コメント欄で『このシールはどこで買いましたか?』『どうやって作るんですか?』といった質問に対して、投稿者がすごく丁寧に答えるんです。そうすると、その人の投稿をもっと見よう、研究しようという気持ちになって、一人の人が何十回も動画を再生することにつながる。結果として、その投稿がレコメンドされやすくなり、より多くの人に見られるようになるんです」(椎木さん)
そこにインフルエンサーや著名人が、さらにそのブームを加速させる。今回、シール交換ブームに大きな影響を与えたのが、田中みな実さんとあのちゃんだという。
「田中みな実さんやあのちゃんはかなり早い時期からシール帳を作られていたようで、お二人のような芸能人の方がSNSやYouTubeで発信することで、同世代の20代・30代の方たちも『自分もやってみよう』と始めた人は多いと思います。
『シール帳って、今、女子高生たちの間で流行ってるやつだよね』と認識していた大人たちが、あの動画を見て、『あ、自分たちの世代でもやっていいんだ』『それを公にしてもいいんだ』と感じられた。一種の“民主化”が起きた感じはありますね。
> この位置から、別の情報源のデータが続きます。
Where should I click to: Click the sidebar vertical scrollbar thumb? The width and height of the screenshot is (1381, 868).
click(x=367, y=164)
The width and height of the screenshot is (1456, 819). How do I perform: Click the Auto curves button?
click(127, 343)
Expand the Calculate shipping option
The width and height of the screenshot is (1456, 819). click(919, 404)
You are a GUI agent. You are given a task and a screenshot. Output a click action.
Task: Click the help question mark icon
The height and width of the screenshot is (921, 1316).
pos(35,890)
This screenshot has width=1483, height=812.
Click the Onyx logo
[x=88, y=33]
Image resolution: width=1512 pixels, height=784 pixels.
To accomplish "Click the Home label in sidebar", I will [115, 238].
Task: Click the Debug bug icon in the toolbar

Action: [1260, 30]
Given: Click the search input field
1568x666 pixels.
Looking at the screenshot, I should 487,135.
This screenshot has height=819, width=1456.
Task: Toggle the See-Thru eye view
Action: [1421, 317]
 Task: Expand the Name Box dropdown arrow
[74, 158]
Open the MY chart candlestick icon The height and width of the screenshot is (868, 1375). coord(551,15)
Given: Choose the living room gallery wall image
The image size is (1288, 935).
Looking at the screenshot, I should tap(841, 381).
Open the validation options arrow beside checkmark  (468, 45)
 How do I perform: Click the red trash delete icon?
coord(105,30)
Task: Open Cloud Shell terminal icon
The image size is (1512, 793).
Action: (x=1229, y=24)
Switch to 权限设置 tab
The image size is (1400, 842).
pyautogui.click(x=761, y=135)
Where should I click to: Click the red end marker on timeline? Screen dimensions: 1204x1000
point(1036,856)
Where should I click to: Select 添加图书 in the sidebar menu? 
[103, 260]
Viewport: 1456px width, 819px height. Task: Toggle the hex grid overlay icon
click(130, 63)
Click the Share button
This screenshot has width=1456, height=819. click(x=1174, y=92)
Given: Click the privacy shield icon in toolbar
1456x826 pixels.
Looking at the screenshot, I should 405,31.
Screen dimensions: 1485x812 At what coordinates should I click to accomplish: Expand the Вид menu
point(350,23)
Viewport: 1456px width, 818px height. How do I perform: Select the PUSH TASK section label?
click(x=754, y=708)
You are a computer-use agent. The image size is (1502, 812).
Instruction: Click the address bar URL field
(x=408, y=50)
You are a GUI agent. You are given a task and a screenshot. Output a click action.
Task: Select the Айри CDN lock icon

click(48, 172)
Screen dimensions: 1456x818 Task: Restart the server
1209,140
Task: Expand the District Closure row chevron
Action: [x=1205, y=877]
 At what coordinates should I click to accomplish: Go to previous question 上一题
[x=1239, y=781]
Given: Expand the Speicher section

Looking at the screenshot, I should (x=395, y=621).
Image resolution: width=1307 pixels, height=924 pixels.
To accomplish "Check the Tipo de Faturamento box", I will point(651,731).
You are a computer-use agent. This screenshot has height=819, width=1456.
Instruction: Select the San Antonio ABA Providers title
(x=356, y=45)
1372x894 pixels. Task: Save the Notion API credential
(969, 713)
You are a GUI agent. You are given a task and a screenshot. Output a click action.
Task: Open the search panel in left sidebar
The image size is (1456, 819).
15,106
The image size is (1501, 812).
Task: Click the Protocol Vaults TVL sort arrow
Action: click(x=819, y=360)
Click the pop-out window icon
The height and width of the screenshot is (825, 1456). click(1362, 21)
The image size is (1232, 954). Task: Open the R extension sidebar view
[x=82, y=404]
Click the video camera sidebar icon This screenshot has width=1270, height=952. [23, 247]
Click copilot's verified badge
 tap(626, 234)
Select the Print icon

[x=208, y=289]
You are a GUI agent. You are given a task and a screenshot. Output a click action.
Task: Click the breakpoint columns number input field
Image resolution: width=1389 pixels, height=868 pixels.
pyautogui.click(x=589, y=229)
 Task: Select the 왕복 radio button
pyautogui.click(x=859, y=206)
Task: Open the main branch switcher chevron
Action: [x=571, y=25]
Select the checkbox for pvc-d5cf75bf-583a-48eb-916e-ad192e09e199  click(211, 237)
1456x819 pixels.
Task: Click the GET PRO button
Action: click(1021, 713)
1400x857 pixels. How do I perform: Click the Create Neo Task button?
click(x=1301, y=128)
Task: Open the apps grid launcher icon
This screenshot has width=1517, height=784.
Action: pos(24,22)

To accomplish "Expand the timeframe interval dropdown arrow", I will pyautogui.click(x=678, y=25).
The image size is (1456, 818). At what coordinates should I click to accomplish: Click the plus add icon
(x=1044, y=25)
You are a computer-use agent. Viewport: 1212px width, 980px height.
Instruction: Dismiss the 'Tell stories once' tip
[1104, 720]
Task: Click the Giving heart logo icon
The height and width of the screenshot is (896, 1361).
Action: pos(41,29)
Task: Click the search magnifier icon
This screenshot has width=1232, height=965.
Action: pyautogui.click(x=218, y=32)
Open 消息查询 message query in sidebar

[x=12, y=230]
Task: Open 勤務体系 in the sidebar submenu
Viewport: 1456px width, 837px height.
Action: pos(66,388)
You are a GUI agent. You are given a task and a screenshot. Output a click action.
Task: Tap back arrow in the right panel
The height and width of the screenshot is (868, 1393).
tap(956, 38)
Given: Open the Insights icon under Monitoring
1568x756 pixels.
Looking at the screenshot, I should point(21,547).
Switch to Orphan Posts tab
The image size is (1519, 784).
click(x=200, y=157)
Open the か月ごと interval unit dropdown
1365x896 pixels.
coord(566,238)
一般のJC・JKの中からブームが生まれて、それをインフルエンサーがさらに加速させる。現役のJC・JKからすると、自分たちがブームを生み出しているという面白みは感じていると思います。今のJC・JKの子たちと接していても、ショート動画を作る手際の良さや企画力には本当にすごいものがあるなと感じます」(椎木さん)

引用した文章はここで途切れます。